Output the lines of the material below exactly as they appear, from the line containing "Screen dimensions: 931x597" to the line containing "tap(259, 122)", with both of those lines included.

— Start of RAW RECORDS —

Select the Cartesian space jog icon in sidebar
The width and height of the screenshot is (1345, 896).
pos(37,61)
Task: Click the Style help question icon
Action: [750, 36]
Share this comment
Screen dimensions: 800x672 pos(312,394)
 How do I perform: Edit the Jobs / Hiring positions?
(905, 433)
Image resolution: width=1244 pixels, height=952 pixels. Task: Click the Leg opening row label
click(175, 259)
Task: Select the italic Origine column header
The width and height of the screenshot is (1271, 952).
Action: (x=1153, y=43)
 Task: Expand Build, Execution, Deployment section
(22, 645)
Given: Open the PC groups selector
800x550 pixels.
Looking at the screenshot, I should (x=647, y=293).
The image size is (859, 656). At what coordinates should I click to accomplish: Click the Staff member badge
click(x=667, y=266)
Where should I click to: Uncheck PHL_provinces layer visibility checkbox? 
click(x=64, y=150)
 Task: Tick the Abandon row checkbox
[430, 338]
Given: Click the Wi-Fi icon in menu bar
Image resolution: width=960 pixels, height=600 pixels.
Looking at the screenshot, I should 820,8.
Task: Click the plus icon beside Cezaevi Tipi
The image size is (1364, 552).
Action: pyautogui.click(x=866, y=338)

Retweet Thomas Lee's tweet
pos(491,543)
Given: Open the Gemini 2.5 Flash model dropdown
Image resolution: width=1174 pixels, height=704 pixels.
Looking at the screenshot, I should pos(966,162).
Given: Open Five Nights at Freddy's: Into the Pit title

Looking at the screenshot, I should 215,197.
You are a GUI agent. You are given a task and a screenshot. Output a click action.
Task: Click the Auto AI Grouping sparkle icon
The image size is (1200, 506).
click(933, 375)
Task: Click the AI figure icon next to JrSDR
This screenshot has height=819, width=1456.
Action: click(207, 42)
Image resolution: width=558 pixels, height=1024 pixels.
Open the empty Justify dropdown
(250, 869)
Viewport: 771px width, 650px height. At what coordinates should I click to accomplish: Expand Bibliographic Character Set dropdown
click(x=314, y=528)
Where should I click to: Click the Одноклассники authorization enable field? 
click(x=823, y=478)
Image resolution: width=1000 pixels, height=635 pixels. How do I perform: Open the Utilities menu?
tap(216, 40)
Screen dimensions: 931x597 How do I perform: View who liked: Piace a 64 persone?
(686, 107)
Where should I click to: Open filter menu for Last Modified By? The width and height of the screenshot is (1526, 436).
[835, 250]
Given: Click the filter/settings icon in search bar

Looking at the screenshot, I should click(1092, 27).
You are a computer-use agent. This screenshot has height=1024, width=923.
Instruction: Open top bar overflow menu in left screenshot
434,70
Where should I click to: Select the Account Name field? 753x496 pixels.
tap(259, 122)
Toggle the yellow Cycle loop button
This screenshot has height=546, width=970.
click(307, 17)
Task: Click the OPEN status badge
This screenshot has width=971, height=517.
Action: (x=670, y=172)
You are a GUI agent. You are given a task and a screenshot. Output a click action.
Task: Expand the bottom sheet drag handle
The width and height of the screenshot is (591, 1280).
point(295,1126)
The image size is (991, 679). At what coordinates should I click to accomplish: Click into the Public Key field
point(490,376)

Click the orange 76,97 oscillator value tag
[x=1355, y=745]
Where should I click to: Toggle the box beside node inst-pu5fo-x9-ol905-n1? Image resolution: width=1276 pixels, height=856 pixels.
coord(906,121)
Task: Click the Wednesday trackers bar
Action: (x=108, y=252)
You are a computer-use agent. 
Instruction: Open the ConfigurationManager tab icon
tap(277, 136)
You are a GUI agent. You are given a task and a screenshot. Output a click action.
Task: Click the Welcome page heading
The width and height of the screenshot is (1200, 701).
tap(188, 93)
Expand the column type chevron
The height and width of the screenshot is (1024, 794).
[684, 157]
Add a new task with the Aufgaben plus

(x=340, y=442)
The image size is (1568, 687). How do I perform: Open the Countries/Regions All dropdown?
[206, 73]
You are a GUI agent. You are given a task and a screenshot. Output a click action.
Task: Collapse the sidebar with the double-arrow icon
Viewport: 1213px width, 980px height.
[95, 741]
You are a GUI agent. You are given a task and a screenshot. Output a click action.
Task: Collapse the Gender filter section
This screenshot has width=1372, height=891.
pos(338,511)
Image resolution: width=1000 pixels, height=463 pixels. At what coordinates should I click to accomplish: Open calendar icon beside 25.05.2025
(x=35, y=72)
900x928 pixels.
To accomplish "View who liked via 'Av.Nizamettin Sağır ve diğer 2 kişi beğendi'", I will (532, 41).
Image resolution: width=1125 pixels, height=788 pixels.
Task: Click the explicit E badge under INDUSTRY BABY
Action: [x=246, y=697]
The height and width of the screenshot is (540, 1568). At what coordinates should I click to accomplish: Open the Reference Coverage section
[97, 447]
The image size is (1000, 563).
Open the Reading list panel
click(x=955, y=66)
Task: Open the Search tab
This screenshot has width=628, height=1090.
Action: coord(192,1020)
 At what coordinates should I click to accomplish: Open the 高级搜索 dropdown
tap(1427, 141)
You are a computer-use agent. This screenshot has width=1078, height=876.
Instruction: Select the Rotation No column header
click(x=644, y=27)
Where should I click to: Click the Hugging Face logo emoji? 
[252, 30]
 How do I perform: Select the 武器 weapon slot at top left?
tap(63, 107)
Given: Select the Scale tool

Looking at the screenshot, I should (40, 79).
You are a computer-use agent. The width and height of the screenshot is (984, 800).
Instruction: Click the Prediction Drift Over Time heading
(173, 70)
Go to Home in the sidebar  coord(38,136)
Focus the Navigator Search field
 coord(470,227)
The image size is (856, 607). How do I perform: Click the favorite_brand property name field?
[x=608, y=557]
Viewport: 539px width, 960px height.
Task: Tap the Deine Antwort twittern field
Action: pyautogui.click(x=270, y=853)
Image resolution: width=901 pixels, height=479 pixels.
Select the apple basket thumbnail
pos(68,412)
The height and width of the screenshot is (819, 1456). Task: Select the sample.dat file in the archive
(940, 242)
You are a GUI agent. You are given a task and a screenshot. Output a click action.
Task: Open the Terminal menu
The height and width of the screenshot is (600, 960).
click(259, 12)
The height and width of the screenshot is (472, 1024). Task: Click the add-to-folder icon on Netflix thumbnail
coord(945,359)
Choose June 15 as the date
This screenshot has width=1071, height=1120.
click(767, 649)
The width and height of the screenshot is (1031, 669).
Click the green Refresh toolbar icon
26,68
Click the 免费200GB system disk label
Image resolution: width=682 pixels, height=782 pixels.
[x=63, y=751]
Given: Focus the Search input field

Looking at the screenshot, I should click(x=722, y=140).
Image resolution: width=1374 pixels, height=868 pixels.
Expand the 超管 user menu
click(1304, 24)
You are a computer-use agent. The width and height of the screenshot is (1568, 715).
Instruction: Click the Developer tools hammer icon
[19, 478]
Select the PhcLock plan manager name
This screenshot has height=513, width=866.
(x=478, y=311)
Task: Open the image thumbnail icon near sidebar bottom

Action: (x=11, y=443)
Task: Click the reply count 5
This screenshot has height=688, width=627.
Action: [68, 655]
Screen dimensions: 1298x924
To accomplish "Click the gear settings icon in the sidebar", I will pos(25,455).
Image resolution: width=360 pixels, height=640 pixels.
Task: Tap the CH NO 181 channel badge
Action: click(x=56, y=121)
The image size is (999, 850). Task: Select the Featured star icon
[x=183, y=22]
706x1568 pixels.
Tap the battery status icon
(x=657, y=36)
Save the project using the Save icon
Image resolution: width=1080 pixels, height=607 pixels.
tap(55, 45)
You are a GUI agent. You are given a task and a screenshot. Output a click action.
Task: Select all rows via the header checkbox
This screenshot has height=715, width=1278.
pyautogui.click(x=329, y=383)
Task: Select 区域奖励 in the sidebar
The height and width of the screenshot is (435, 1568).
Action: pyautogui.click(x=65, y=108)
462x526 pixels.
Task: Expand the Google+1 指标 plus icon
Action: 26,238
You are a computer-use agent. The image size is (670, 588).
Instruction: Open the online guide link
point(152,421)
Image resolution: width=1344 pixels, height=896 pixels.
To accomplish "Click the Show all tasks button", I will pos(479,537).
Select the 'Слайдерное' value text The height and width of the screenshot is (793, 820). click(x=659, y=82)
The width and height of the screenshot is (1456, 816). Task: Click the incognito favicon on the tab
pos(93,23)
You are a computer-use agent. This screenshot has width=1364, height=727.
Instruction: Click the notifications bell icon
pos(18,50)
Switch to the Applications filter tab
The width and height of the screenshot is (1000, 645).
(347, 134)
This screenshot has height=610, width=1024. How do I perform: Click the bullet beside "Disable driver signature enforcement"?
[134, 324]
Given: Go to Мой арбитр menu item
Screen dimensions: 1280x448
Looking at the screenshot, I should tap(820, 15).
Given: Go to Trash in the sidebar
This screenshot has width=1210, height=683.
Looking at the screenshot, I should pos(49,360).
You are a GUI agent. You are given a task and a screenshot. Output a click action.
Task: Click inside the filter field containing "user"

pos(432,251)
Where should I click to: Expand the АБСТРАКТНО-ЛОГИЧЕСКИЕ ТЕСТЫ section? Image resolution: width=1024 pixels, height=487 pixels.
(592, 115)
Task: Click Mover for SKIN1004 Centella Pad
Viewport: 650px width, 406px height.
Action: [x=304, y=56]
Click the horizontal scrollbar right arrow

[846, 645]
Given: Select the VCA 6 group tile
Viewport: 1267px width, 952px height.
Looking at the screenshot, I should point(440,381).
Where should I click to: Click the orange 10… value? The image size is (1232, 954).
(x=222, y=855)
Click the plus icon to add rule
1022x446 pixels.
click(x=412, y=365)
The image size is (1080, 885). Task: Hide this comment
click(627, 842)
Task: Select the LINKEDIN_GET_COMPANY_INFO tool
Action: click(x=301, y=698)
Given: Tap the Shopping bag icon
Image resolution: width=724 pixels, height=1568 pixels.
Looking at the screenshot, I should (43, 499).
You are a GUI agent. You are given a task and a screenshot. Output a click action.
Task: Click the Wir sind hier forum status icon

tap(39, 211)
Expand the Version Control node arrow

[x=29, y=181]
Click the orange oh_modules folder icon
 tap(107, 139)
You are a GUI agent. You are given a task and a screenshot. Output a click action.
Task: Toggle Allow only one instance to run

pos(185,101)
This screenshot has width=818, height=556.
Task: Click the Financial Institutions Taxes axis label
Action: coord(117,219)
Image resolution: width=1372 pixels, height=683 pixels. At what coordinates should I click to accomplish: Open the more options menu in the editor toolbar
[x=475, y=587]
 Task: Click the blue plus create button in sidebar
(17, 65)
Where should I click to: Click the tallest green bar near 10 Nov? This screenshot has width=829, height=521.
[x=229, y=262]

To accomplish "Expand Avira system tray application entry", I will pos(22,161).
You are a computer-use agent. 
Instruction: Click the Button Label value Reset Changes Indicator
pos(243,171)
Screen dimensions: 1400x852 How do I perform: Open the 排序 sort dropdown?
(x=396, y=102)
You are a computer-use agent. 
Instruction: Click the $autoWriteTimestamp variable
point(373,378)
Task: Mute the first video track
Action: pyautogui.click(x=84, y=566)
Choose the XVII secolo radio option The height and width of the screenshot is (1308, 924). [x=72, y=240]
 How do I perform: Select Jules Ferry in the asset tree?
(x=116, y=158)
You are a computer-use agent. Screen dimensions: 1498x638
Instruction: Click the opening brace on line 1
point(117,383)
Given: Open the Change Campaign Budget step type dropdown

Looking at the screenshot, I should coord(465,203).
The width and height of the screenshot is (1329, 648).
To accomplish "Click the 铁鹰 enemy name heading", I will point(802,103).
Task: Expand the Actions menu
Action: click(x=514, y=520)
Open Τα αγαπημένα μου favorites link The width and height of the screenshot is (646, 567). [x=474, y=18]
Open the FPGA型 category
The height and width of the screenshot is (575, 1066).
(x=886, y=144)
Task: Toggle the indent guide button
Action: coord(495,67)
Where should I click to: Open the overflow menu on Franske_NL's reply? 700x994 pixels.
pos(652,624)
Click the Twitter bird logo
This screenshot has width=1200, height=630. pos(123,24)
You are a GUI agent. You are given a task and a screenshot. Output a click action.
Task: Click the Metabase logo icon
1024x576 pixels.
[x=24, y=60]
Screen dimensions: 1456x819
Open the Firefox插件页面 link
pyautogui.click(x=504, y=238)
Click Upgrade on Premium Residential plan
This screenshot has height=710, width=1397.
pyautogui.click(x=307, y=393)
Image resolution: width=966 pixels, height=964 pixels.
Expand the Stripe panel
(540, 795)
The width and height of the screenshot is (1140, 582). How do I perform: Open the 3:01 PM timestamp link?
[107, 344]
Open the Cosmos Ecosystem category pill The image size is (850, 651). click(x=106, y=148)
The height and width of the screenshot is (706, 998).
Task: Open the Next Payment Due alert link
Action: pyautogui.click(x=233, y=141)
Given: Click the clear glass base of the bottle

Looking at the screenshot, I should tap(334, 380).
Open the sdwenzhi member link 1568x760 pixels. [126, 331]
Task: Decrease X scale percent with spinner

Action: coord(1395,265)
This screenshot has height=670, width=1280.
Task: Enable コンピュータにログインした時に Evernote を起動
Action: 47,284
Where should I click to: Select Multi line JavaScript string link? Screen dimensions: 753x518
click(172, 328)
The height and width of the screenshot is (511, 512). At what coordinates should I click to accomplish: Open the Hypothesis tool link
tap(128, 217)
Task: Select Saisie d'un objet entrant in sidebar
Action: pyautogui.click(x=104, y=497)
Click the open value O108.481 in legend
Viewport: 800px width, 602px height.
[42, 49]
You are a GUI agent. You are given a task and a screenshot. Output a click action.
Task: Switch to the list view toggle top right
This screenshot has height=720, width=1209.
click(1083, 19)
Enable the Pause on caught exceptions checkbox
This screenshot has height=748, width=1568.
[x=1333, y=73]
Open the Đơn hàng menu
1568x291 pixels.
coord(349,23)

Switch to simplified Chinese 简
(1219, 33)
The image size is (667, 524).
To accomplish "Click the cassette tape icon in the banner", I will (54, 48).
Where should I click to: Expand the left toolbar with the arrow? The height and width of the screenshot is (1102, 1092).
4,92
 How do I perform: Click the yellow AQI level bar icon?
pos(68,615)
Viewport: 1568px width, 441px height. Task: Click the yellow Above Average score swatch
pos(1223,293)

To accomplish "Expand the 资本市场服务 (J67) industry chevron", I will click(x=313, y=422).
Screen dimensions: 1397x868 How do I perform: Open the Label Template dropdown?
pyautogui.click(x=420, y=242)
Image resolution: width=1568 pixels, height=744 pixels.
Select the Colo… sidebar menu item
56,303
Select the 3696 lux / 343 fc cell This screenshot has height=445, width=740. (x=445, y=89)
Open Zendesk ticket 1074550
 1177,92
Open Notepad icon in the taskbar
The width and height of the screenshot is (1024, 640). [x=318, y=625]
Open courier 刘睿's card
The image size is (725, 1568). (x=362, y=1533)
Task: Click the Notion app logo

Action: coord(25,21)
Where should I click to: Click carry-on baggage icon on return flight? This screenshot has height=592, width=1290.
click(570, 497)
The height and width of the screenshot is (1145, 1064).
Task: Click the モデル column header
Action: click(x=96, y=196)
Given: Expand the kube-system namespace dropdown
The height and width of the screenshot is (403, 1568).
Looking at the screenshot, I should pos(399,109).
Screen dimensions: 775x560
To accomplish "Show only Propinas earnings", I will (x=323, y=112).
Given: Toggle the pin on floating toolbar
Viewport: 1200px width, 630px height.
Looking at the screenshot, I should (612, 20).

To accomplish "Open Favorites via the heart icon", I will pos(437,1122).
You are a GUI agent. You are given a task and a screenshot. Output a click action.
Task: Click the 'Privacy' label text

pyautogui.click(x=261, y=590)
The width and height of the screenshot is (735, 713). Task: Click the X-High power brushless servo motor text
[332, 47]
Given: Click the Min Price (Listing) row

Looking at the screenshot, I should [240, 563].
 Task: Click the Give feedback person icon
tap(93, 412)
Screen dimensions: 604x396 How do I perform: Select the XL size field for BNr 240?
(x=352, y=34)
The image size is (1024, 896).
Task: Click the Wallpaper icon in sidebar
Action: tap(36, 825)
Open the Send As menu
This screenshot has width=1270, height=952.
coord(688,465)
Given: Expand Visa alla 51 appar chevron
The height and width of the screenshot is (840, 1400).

— End of RAW RECORDS —

» EXERCISE RESULT:
Screen dimensions: 931x597 How do I perform: View who liked: Piace a 64 persone?
(686, 107)
Where should I click to: Open filter menu for Last Modified By? The width and height of the screenshot is (1526, 436).
[835, 250]
Given: Click the filter/settings icon in search bar

Looking at the screenshot, I should click(1092, 27).
You are a computer-use agent. This screenshot has height=1024, width=923.
Instruction: Open top bar overflow menu in left screenshot
434,70
Where should I click to: Select the Account Name field? 753x496 pixels.
tap(259, 122)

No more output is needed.